We begin our exploration in a familiar enough place, here on Earth. The environs, however, are not so commonplace. The people and the facilities at NASA’s Jet Propulsion Lab have a decidedly science fiction appearance to them. Here in clean rooms gather scientists in garb intended to keep them from contaminating the delicate equipment that is assembled here. Here over 4,000 people dream, design, and assemble. The result is a culmination of decades of technological work and over a millennium of imagination. We are treated to an intimate look behind the scenes as these incredible rovers are created. Interviews with crucial team members give us the failures as well as the success stories. Through trial and error every minute facet of this machine had to be built, tested, and more often than not, redesigned. Then the cycle begins anew. The time spent here might test our patience a tad. Still, it is important to understand the rover itself before we can appreciate the mission that we’re waiting to witness.
The trip takes about 7 months. Lucky for us we don’t have to wait that long. Through simulation we get an accurate view of all the various stages of the mission. From liftoff to dramatic descent to the surface of Mars, no detail is left to the imagination. While the flight and landing must by necessity be recreated through simulation, there is plenty of real life drama. We are inside the control room with the team, waiting just as they did for final confirmation and the Holy Grail itself, the first pictures from a rover on Mars.
Once on Mars the real work begins. Again it is necessary to have a generous amount of simulation. There aren’t any film crews on Mars to capture the action … yet. The actual photographs of the surface are what we’ve been waiting for, and they are glorious. It is in these moments, however, that I have my only real complaint about the feature. It is often unclear when we are seeing actual footage or simulation. While that’s a grand testament to the detail of the CG work, I want to know when I’m seeing the real thing. It would have been better if the simulated images were identified as such. You will find the transitions are remarkably seamless.
You are given a choice between full screen or a remarkable 1.78:1 image. I went with the wide presentation. This picture was originally filmed for IMAX, so it is no wonder that the image is quite spectacular here. Colors are outstanding. The red hues of the Martian surface stand out in awe-inspiring clarity. There are no digital or print artifacts at all. Some of the NASA footage is in 4:3 and presented with the standard pillar box format. All of the footage stands up quite well. You will not be disappointed in these stunning images.

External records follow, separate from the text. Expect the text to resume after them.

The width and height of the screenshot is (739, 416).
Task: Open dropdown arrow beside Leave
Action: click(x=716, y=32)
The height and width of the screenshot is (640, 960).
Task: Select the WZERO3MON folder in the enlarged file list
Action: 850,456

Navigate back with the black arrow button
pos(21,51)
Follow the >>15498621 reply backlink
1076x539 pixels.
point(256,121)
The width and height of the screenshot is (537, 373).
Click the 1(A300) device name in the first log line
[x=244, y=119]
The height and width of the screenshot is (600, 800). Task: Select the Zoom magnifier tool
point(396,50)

The Dolby Digital 5.1 track is a bit of a surprise. I wasn’t sure how effective it might be in such a documentary. Boy, was I wrong. Subtle work blends the sounds of the liftoff particularly well. I have been to several launches, and the sub response here was not disappointing. I found myself brought back to the shuttle launches I had witnessed firsthand over the years. I even caught myself waiting for that great gusty breeze that follows those launches. Certainly much of the film is narration, but there are moments when the surrounds add greatly to the experience.

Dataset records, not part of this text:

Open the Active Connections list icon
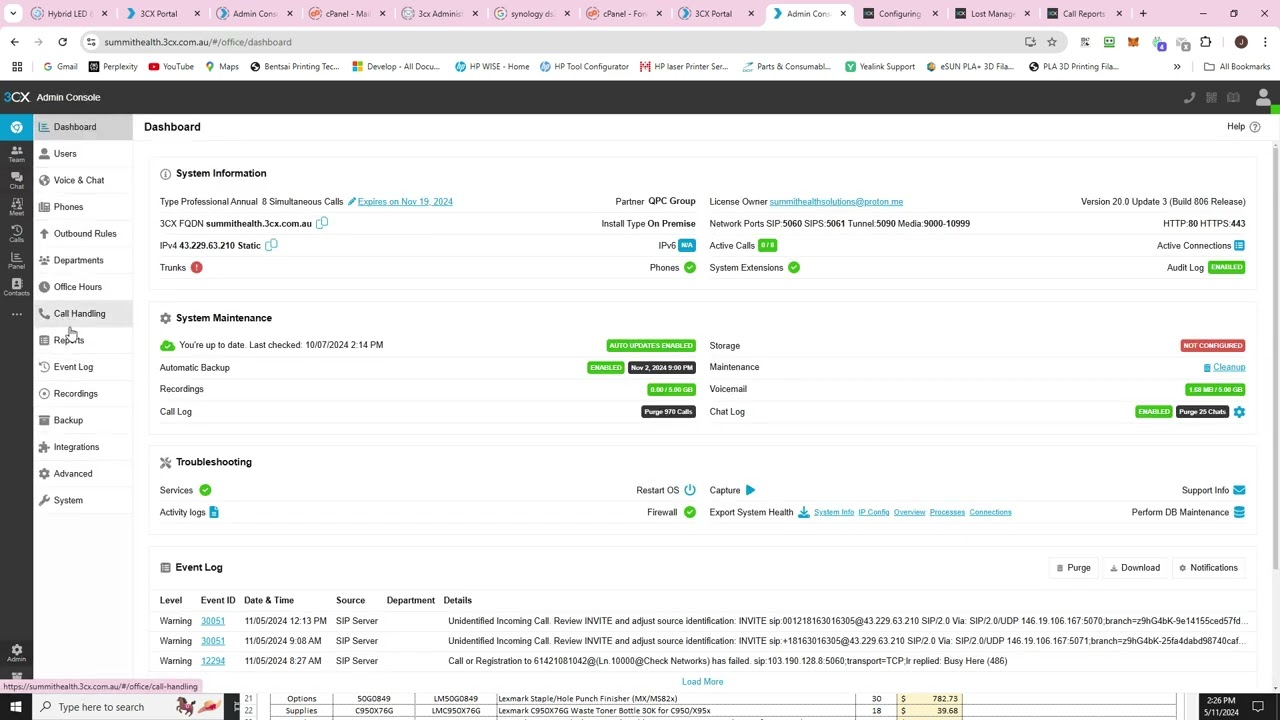This screenshot has height=720, width=1280. point(1239,245)
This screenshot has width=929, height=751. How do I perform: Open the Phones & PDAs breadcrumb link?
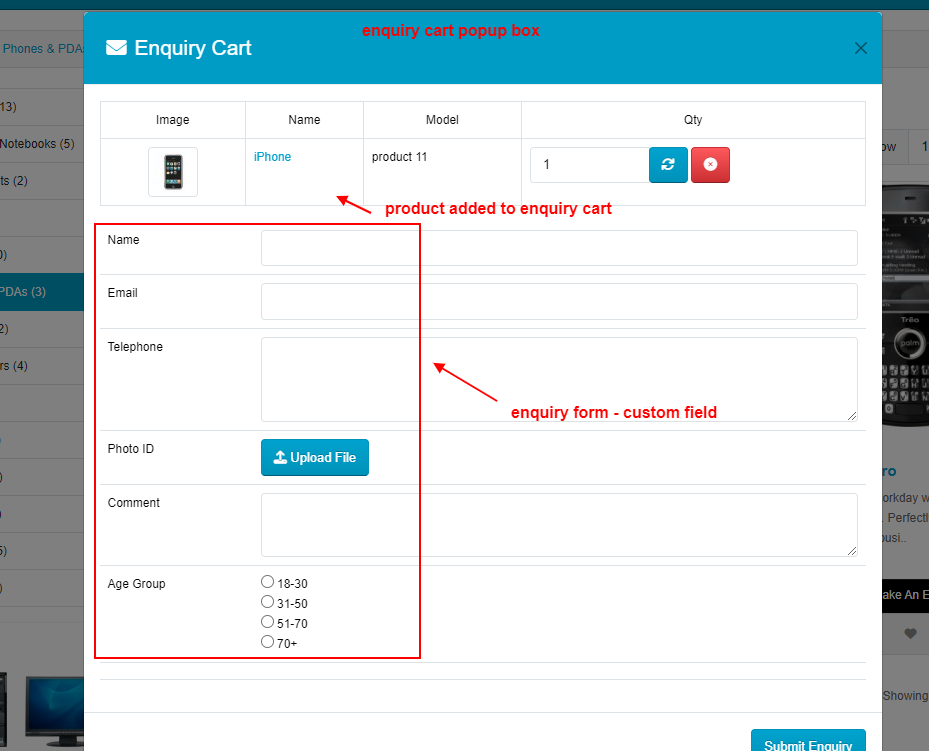pyautogui.click(x=42, y=48)
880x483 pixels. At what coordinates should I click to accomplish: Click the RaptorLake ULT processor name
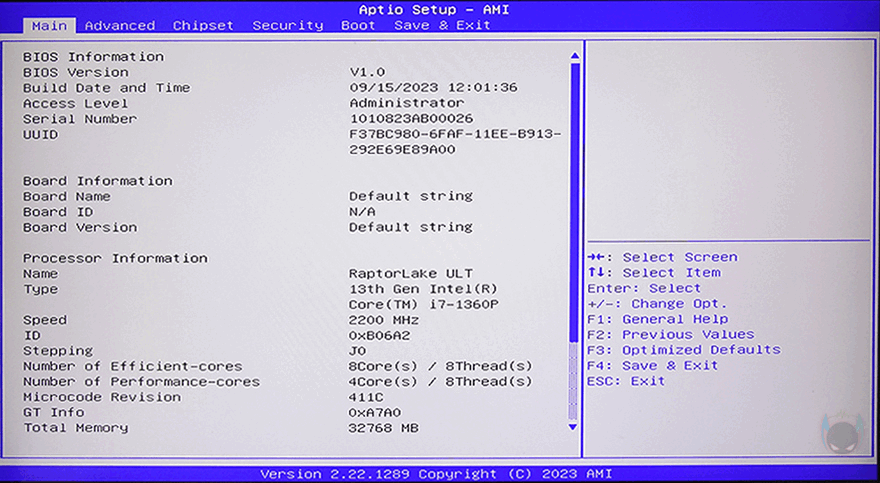[x=410, y=274]
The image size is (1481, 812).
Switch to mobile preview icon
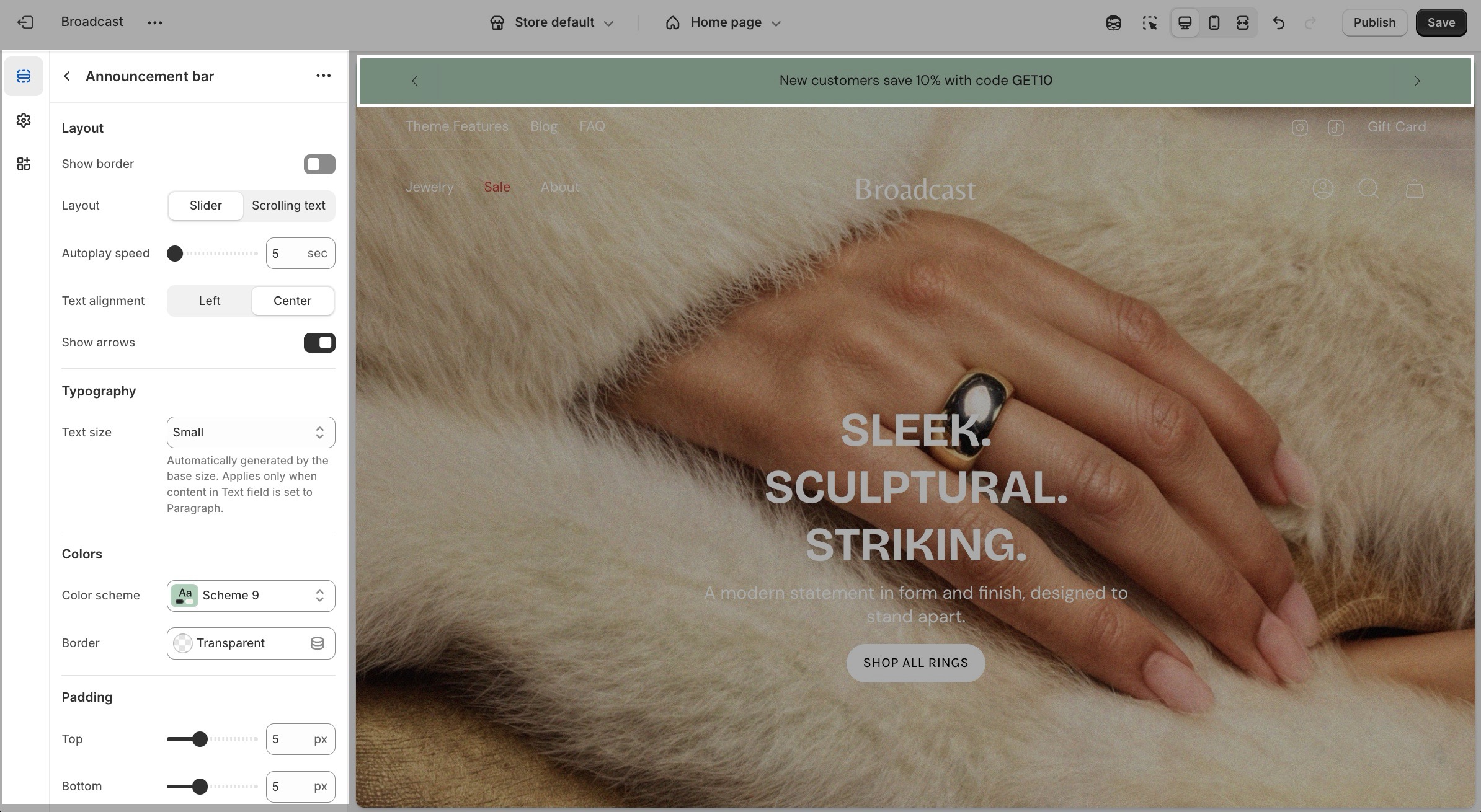(x=1214, y=23)
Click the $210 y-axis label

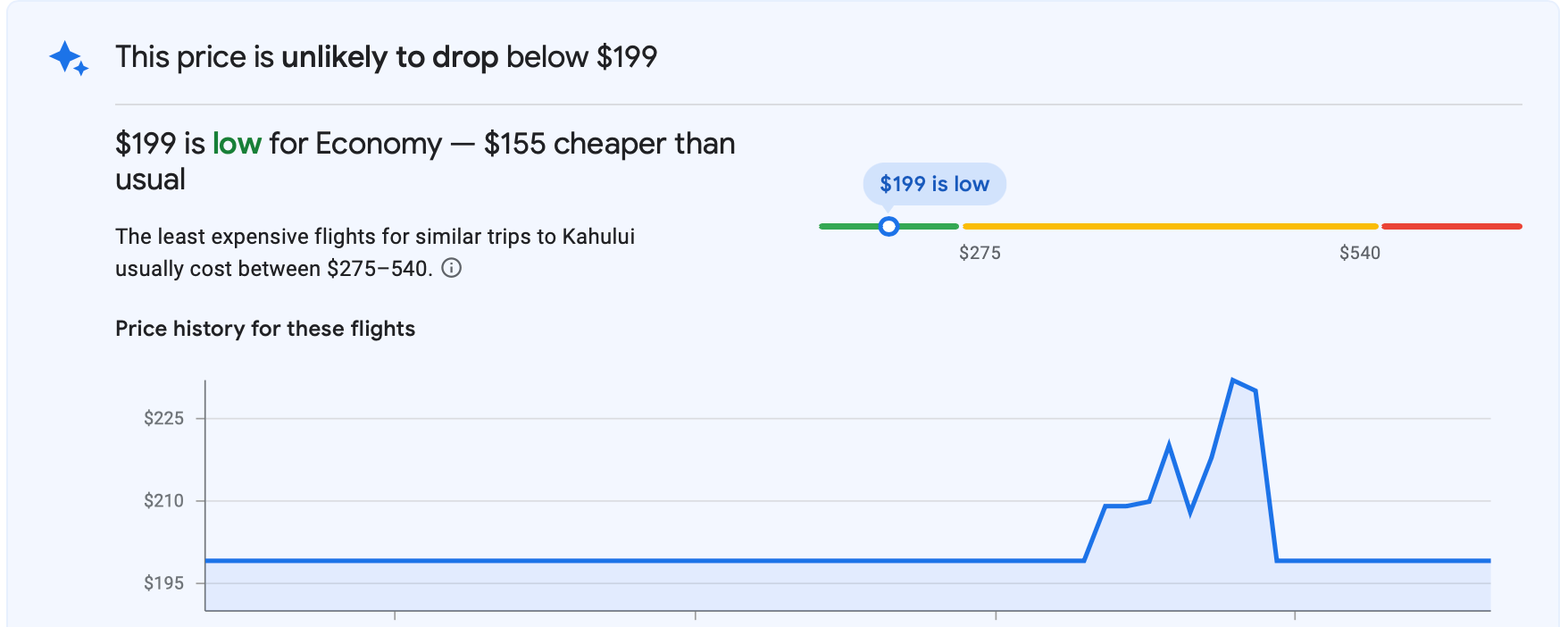[163, 501]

“Mars and Beyond” This Disneyland presentation was televised in 1957. All I can say is, what a sweet touch for Disney to add this feature. What better way to appreciate this new age of information on Mars than a look back 50 years to what we believed then. The nearly one hour feature provides classic Disney animation mixed with real scientists from the era to speculate on life on Mars. A nice review of the development and evolution of life on Earth leads to some rather wild speculation. We get a look at imagined Ion Drive ships thought to eventually bring colonies of humans to Mars in the future.
“Mars: Past, Present, and Future” At 25 minutes this feature could well have been a part of the film. More clips from the rover team and the filmmakers. It works as a rather nice primer on Mars..
The film contains a lot of talk about the eventuality of sending humans to Mars. If you ask me, we’ve been dragging our feet for too long now. Hopefully this film will inspire the decision makers of today and tomorrow with the benefits to manned space exploration. Certainly it’s risky, but as Kennedy once said: “We try not because it’s easy.” He added it is because it is very hard that the task is worth doing. Those who claim we get nothing out of the billions we spend on space are ignorant of the flood of everyday products and medications that are a direct result of space exploration. There was once a day when folks living here in Florida knew a hurricane was coming when the trees started to kiss the ground. Today we have days’ warning of such catastrophic events. While we can’t erase the impact of these storms completely, we have certainly reduced the death tolls by thousands. I hope this film allows us to move closer to that day, when hopefully in my lifetime I hear someone say: “Ladies and gentlemen….Mars.”